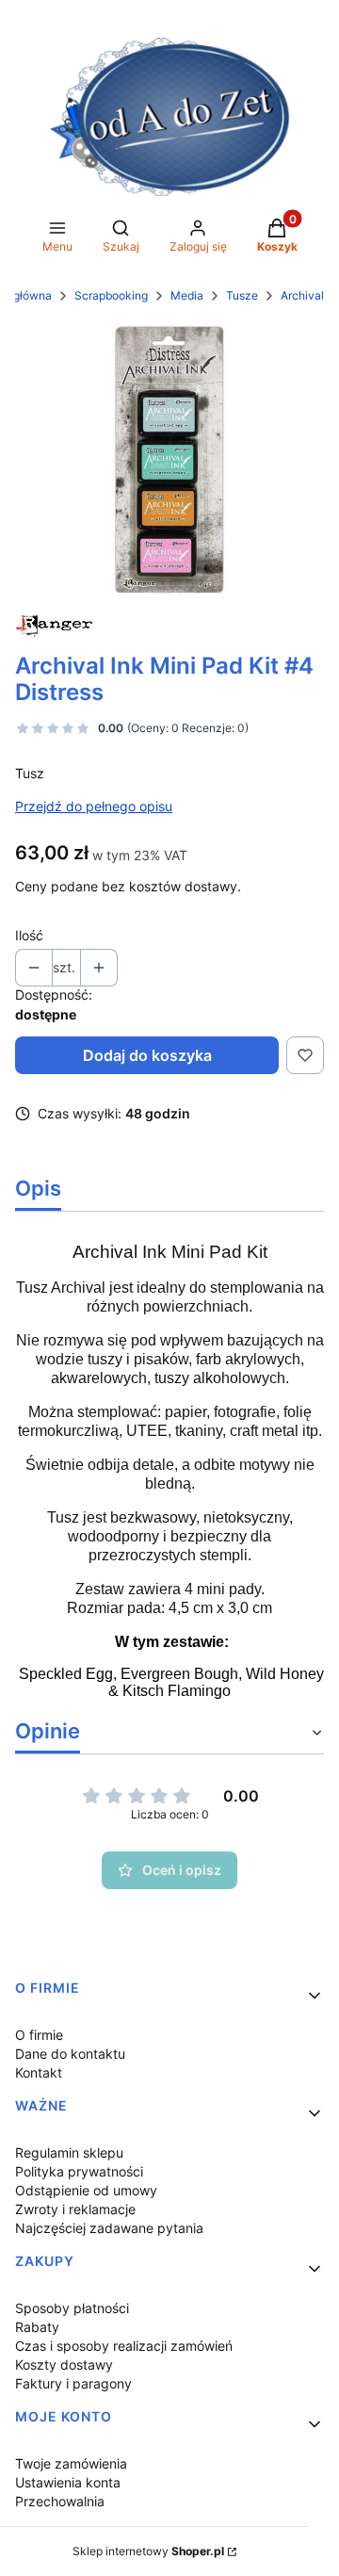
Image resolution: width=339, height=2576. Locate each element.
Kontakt (38, 2072)
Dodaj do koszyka (147, 1055)
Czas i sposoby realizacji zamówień (124, 2346)
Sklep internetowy (148, 2551)
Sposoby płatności (72, 2308)
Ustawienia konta (68, 2482)
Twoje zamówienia (71, 2463)
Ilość (29, 935)
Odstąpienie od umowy (86, 2190)
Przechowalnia (60, 2501)
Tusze (242, 295)
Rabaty (37, 2327)
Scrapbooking (111, 295)
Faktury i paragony (73, 2383)
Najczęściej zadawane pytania (109, 2228)
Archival (302, 295)
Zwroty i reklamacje (75, 2209)
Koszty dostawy (64, 2364)
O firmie (39, 2035)
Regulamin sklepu (69, 2152)
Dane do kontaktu (70, 2054)
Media (186, 295)
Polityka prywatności (79, 2171)
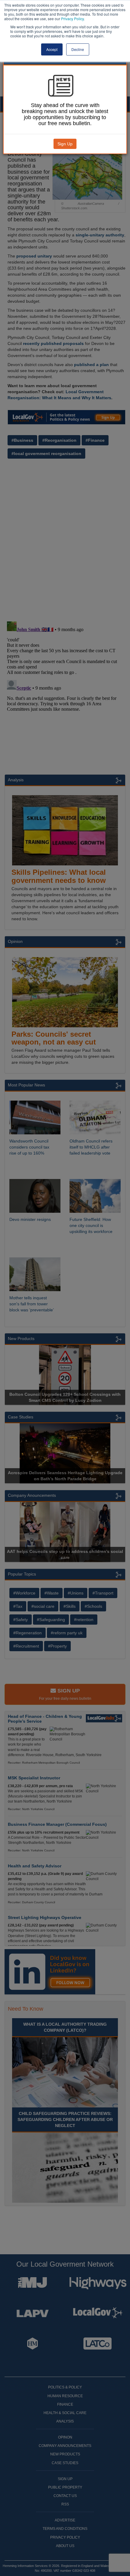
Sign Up (65, 143)
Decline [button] (77, 49)
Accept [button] (51, 49)
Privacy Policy (72, 18)
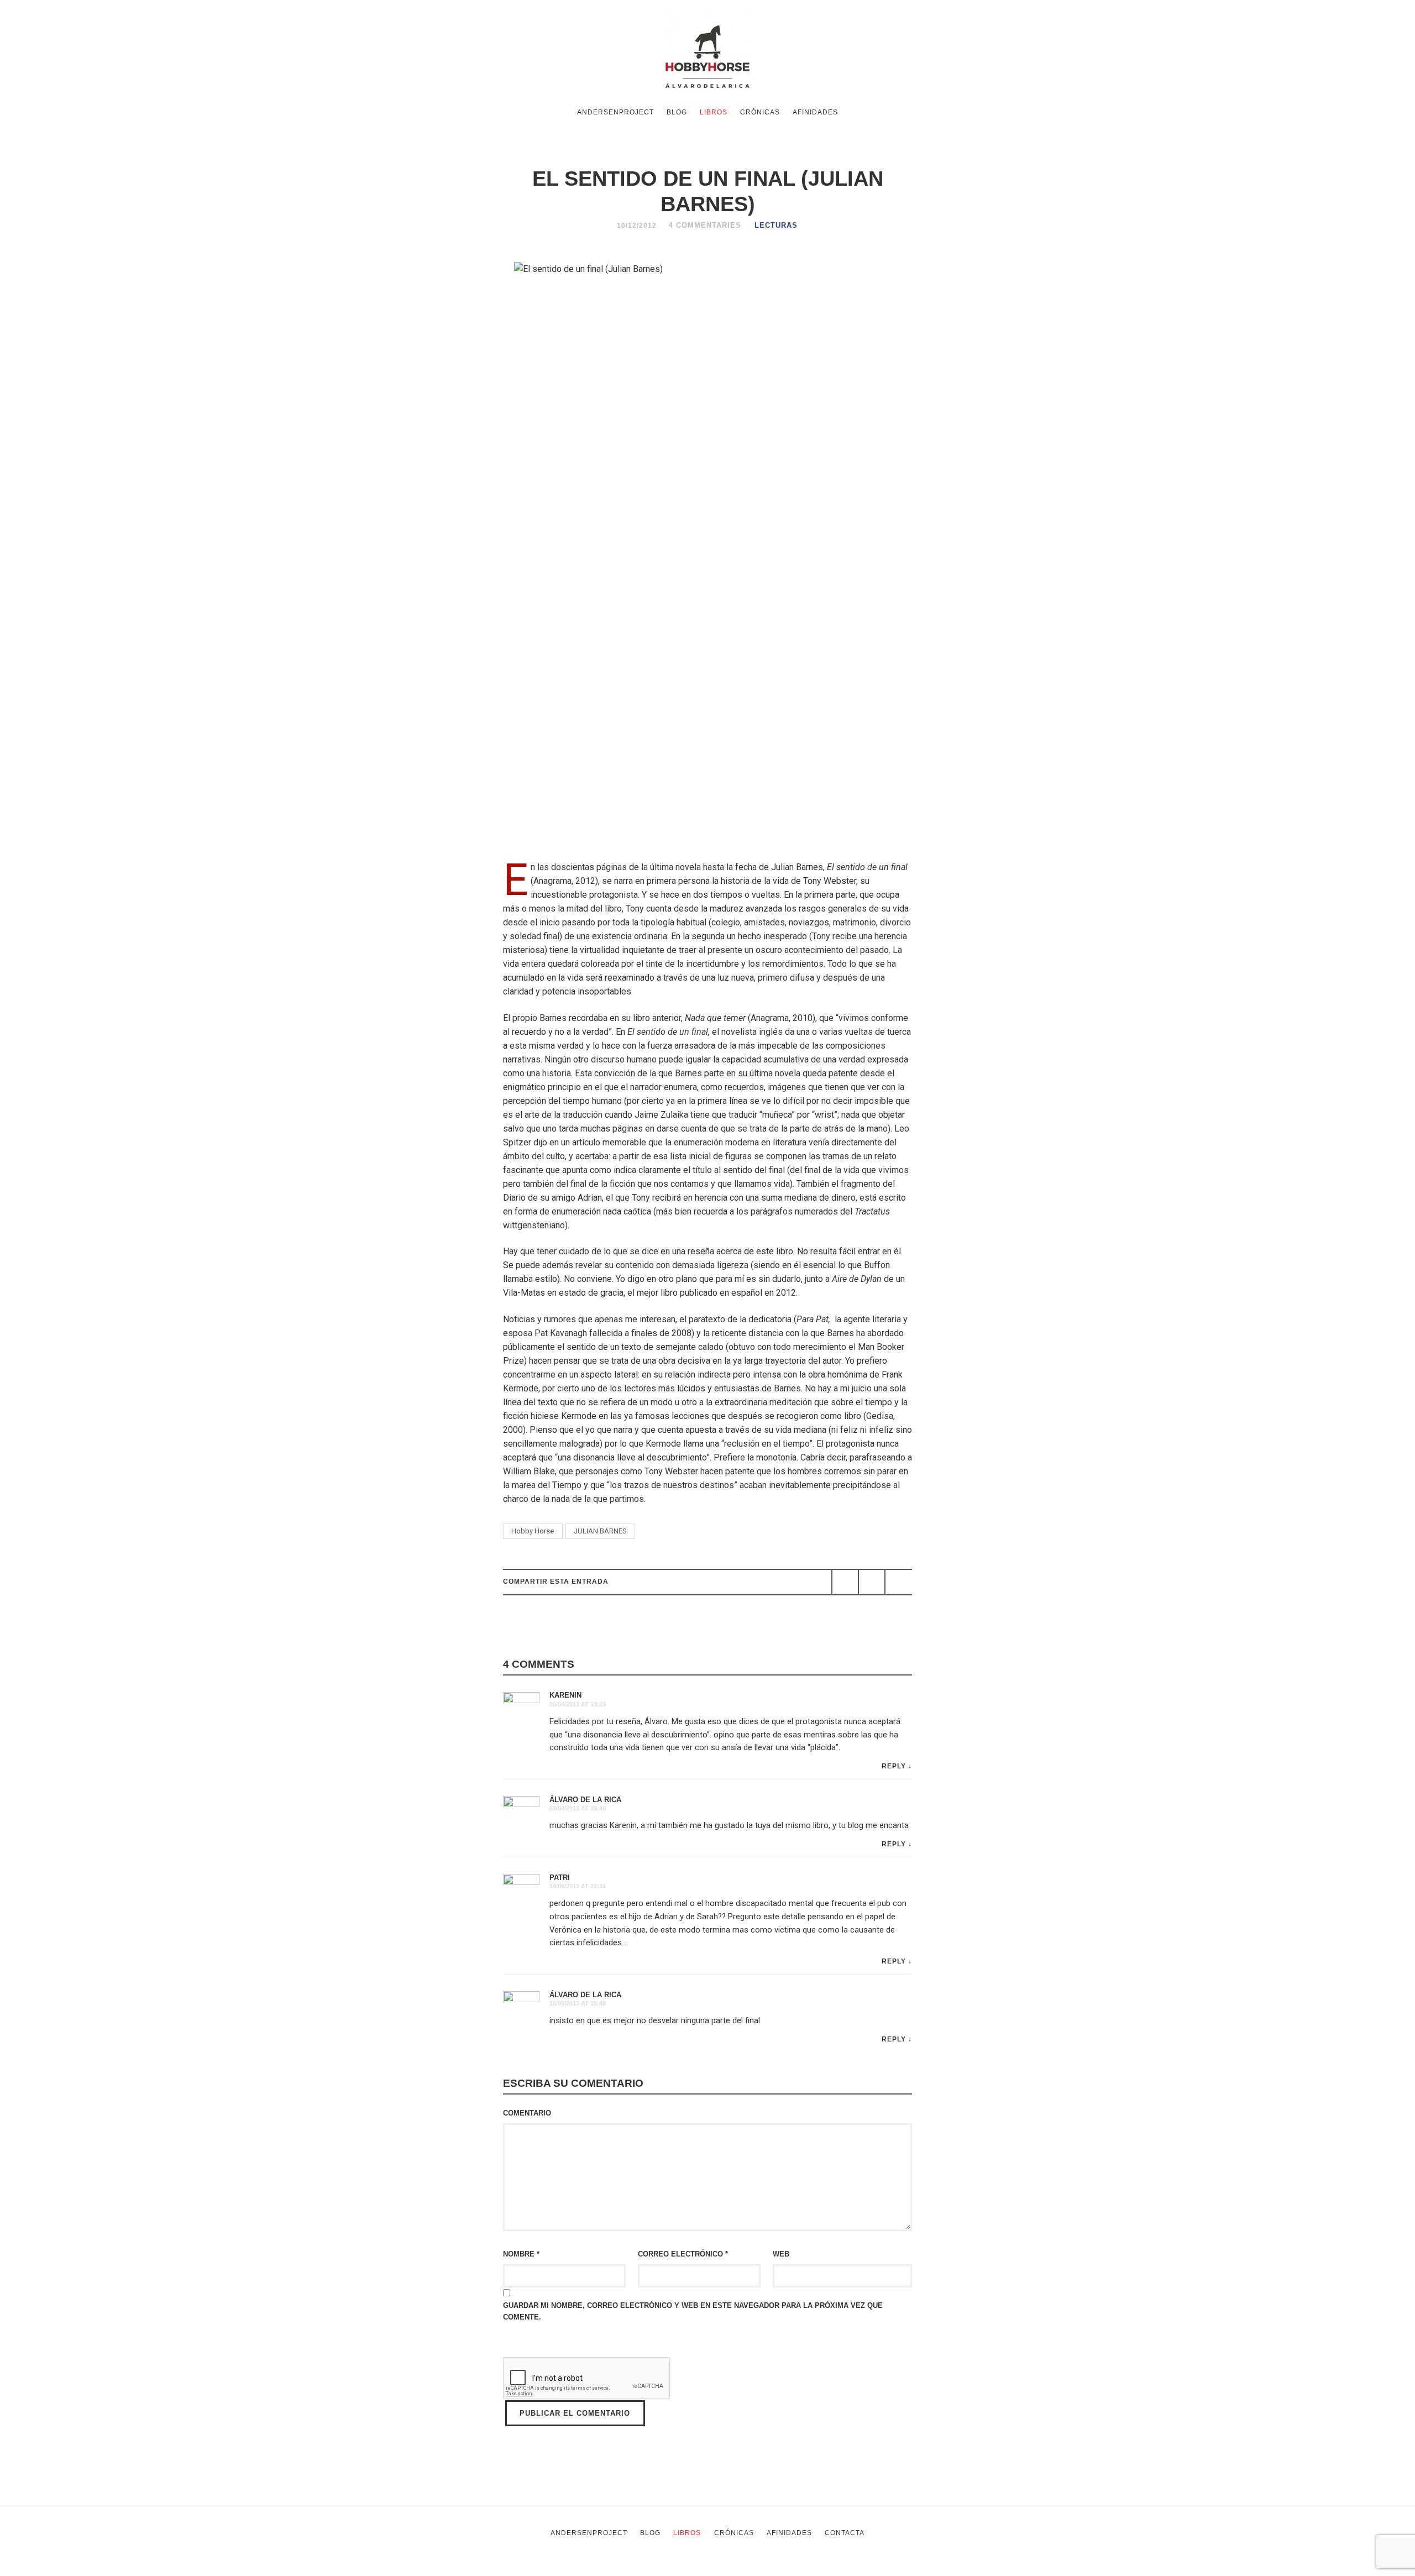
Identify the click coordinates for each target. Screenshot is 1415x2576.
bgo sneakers (538, 2569)
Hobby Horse (532, 1531)
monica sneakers (713, 2569)
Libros (713, 112)
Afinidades (815, 112)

··········

**YOUR ASSIGNMENT:** From the line containing "Rabaty (37, 2327)" down to the last line of the entries above, retype each line exactly as it stands, but skip the pictures.

**FINISHED TASK:**
Rabaty (37, 2327)
Scrapbooking (111, 295)
Faktury i paragony (73, 2383)
Najczęściej zadawane pytania (109, 2228)
Archival (302, 295)
Zwroty i reklamacje (75, 2209)
Koszty dostawy (64, 2364)
O firmie (39, 2035)
Regulamin sklepu (69, 2152)
Dane do kontaktu (70, 2054)
Media (186, 295)
Polityka prywatności (79, 2171)
Sign Up (65, 143)
Decline [button] (77, 49)
Accept [button] (51, 49)
Privacy Policy (72, 18)
Identify the click coordinates for each target. Screenshot is 1415x2576.
bgo sneakers (538, 2569)
Hobby Horse (532, 1531)
monica sneakers (713, 2569)
Libros (713, 112)
Afinidades (815, 112)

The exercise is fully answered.